PROBLEM DETAILS
Count every line in the data below where the word "России" appears, then state only that count.
○ ○ ○ ○ ○
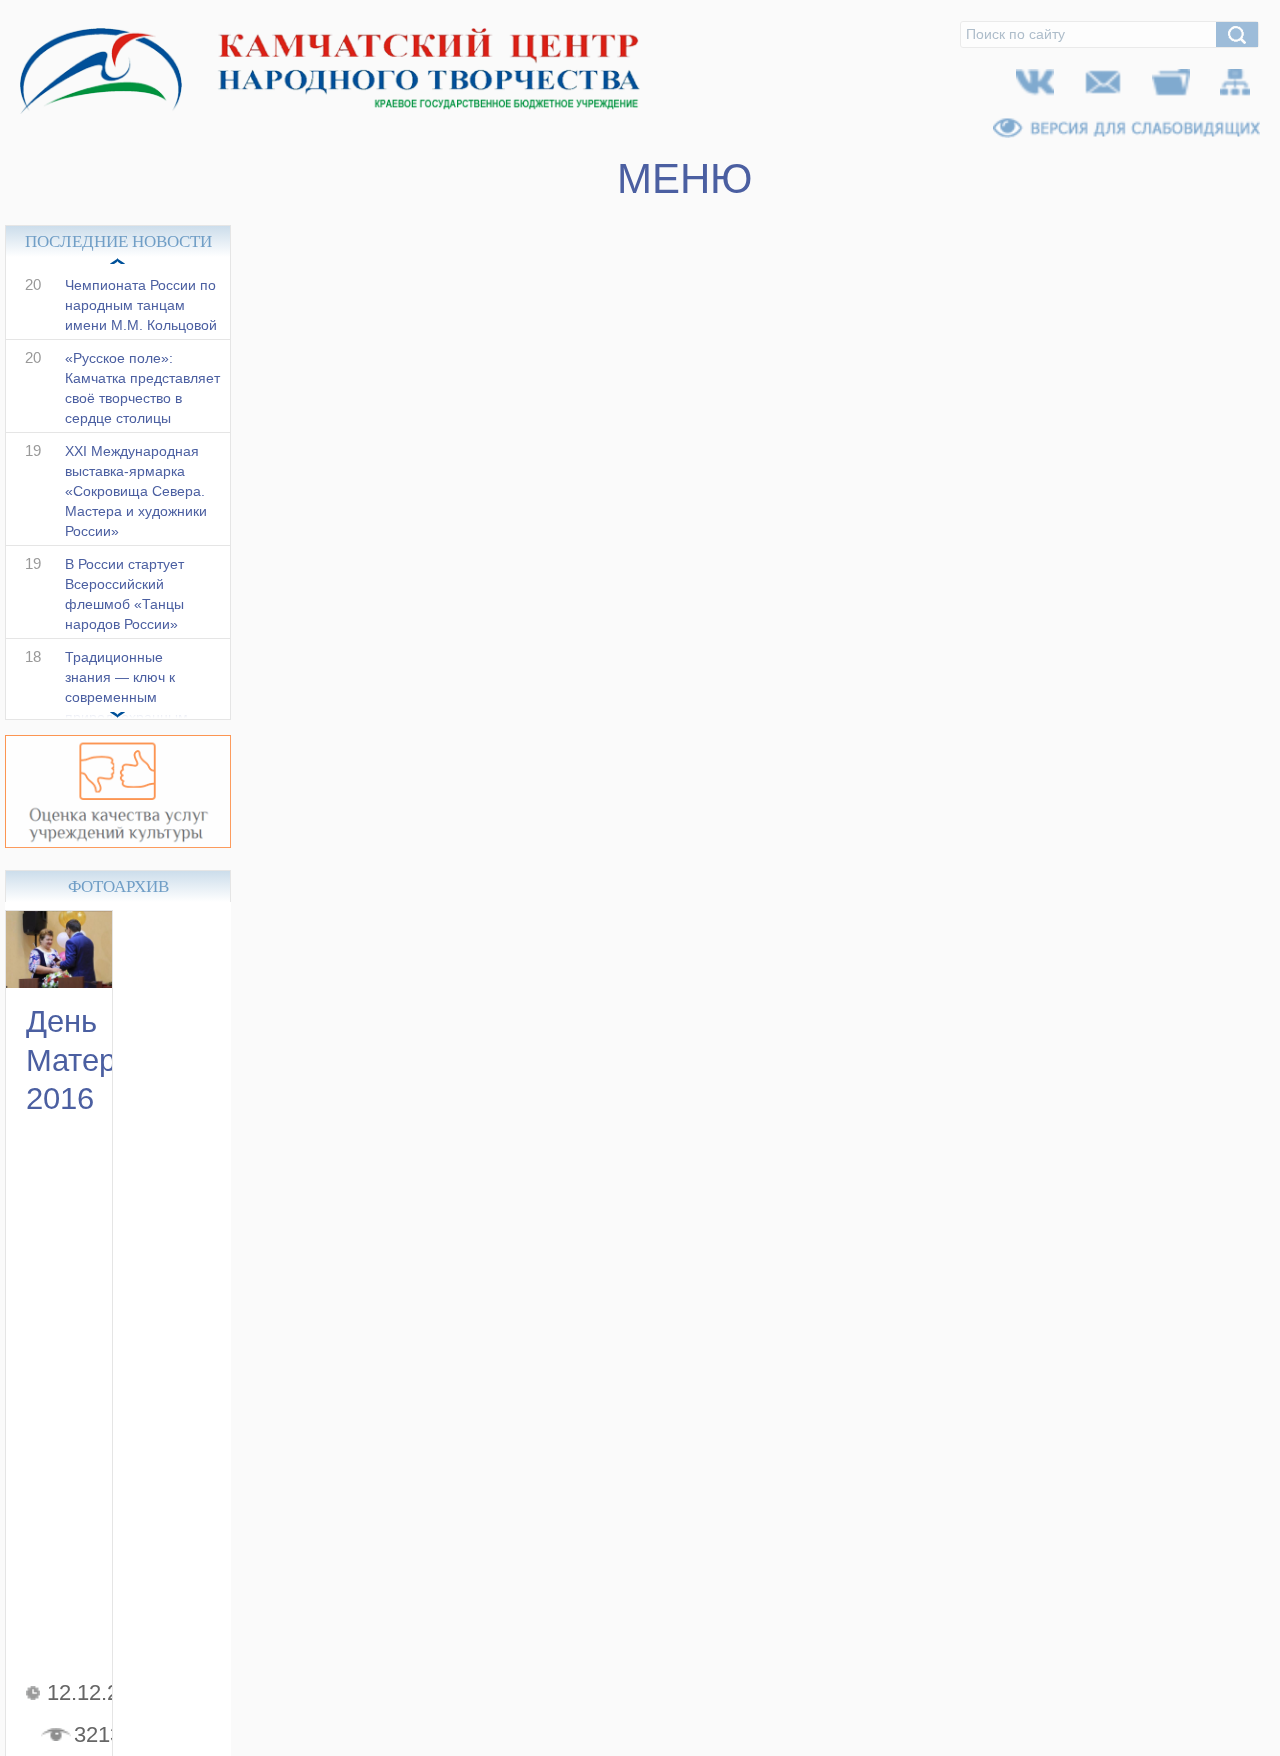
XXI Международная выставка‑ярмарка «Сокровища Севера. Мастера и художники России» (136, 512)
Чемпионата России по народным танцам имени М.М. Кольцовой (141, 326)
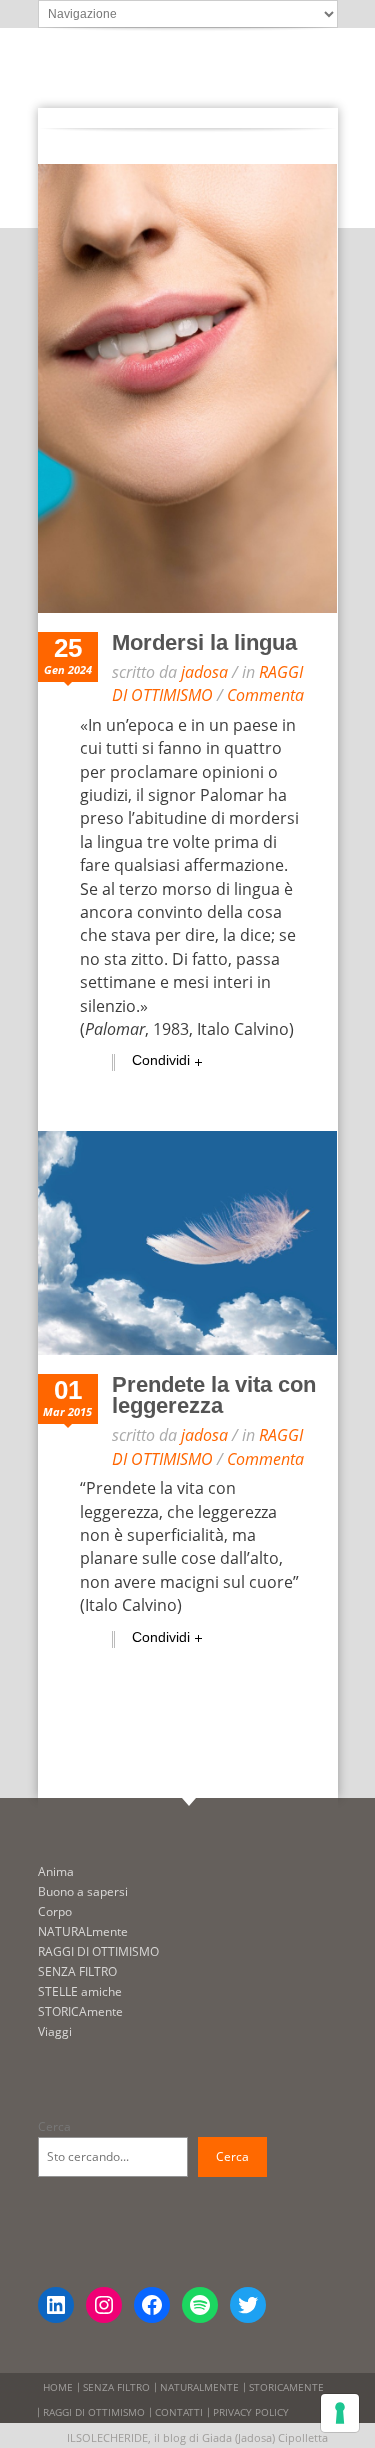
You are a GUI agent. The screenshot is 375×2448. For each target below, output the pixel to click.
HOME (58, 2387)
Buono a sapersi (83, 1891)
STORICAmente (80, 2011)
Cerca (54, 2126)
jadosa (204, 672)
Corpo (55, 1911)
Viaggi (55, 2031)
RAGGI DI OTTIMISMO (207, 683)
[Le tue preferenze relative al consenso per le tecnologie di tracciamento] (340, 2413)
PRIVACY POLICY (251, 2412)
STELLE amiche (80, 1991)
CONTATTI (179, 2412)
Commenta (265, 695)
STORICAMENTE (286, 2387)
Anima (56, 1871)
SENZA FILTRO (77, 1971)
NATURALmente (83, 1931)
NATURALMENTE (199, 2387)
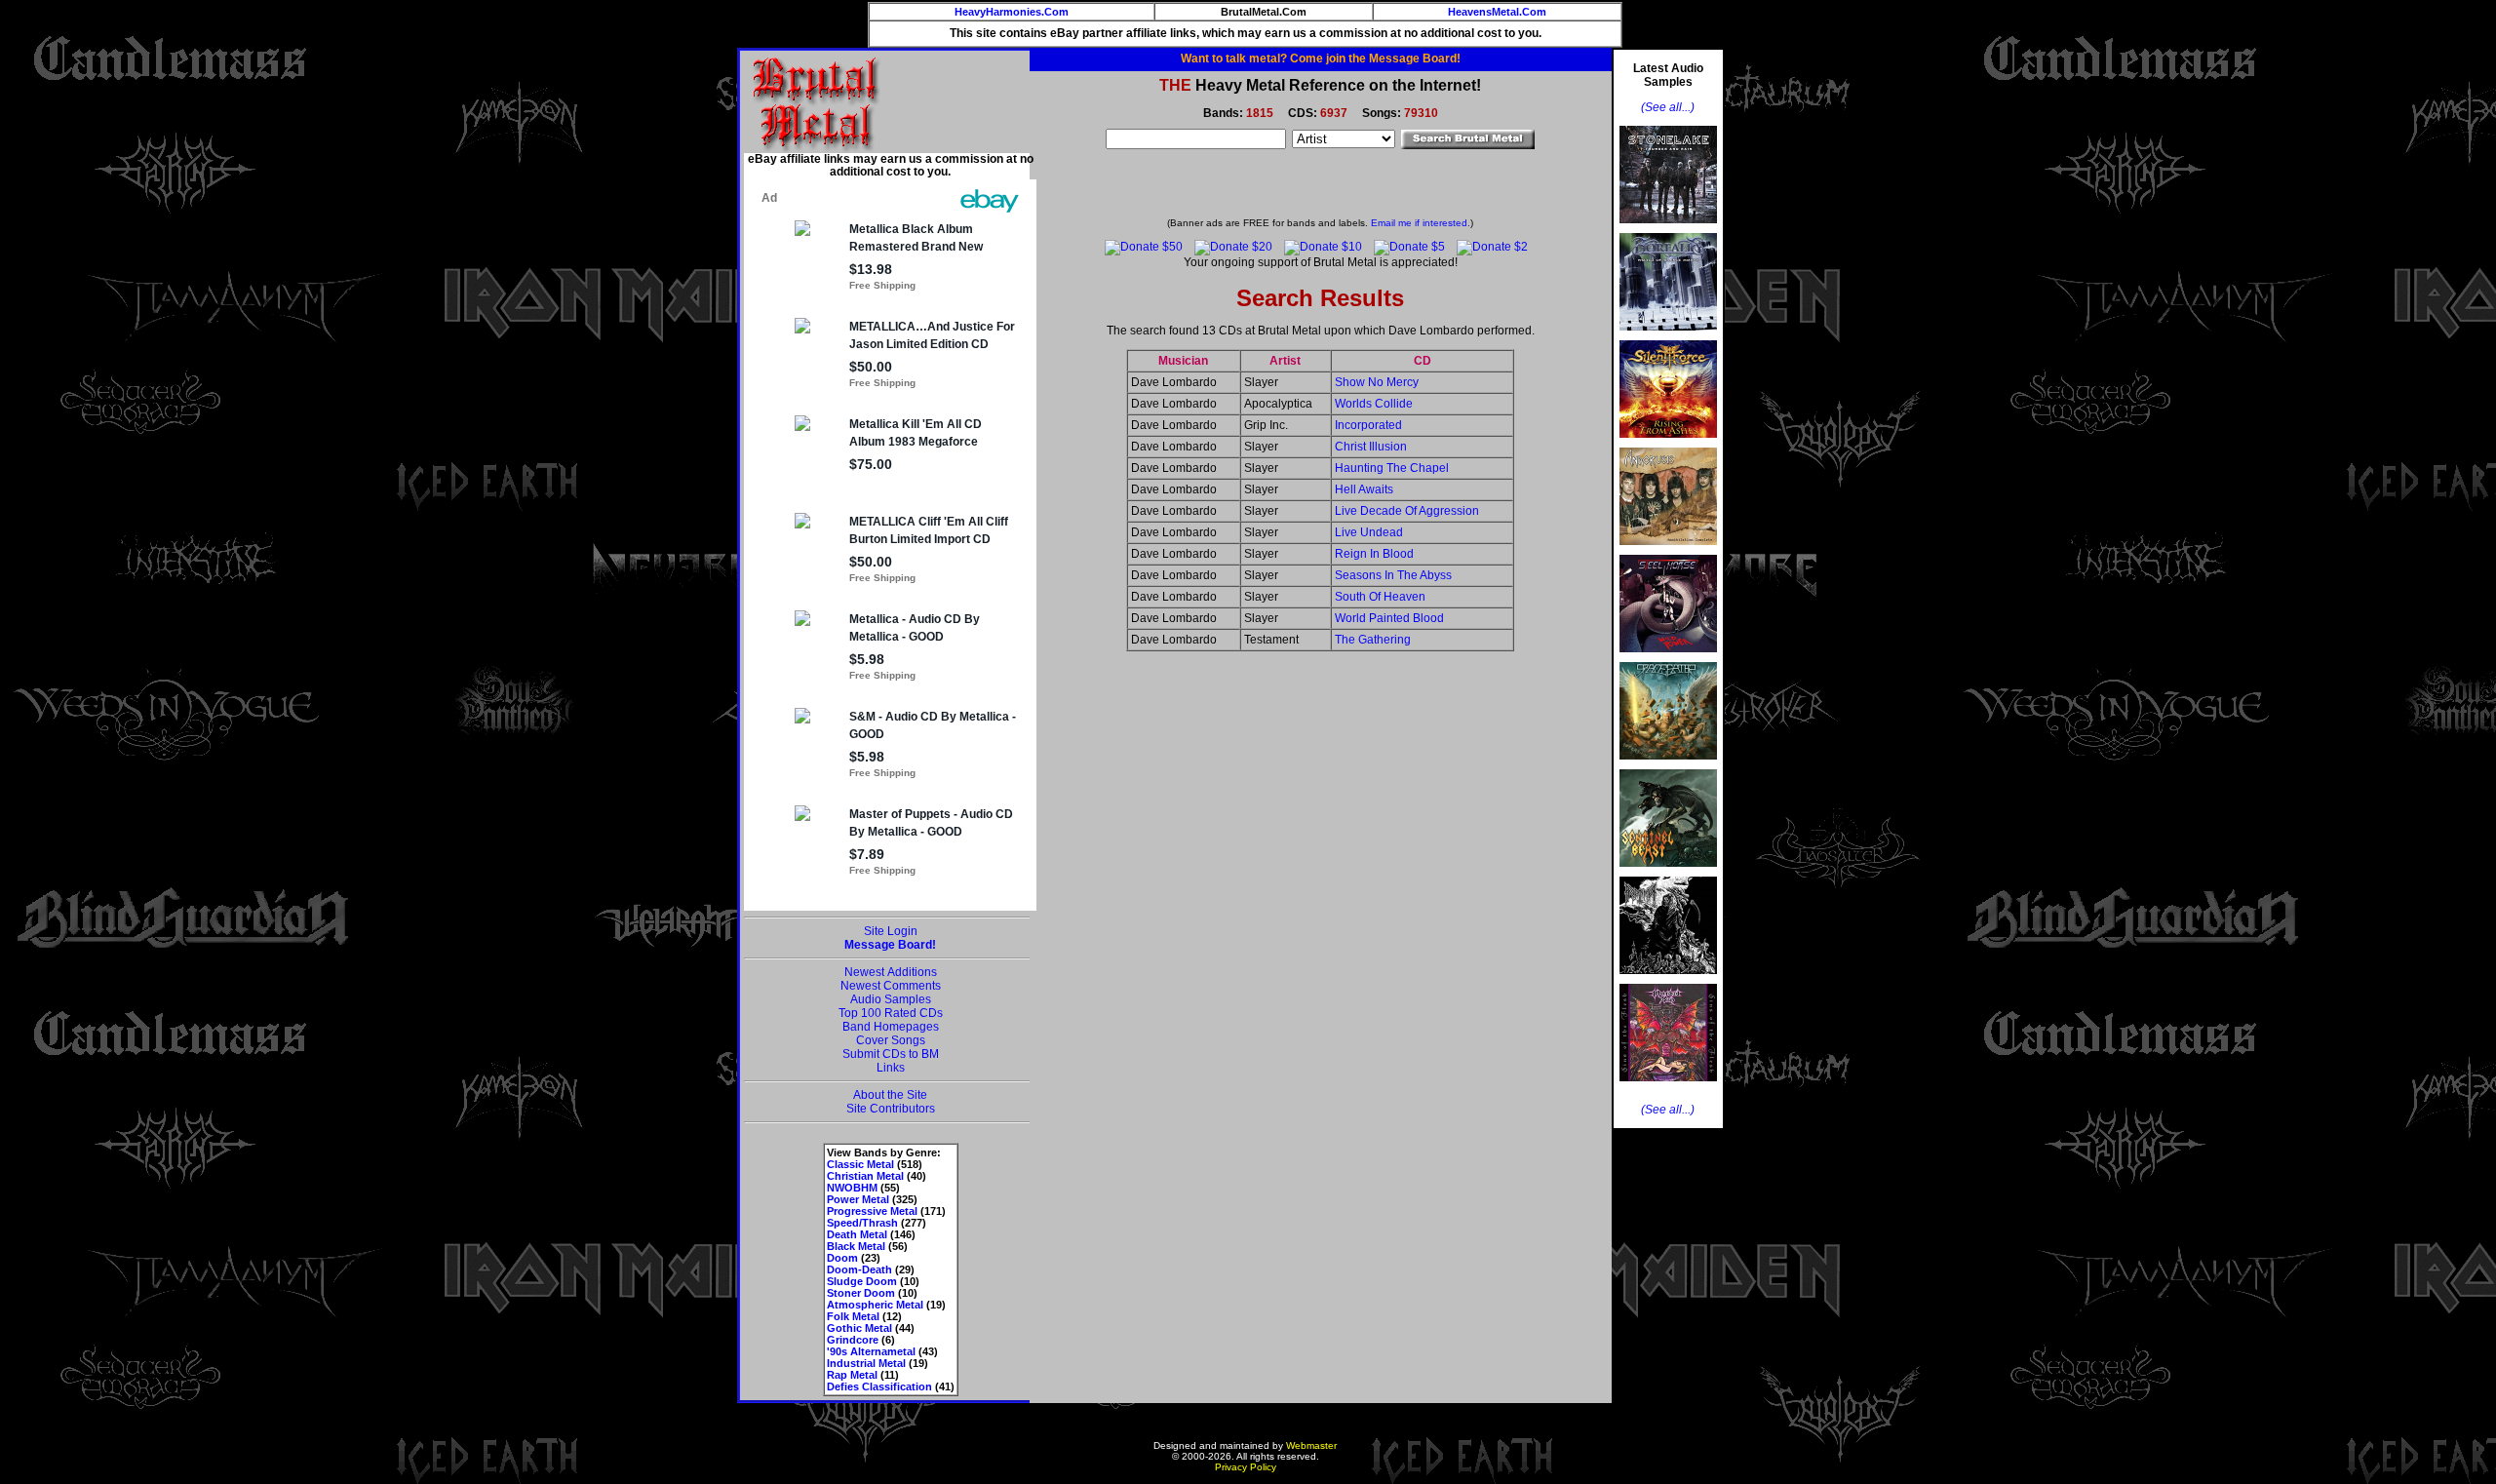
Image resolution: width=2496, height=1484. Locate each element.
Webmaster (1311, 1445)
○ ○ ○ ○ ○
EXERCISE SOLUTION
2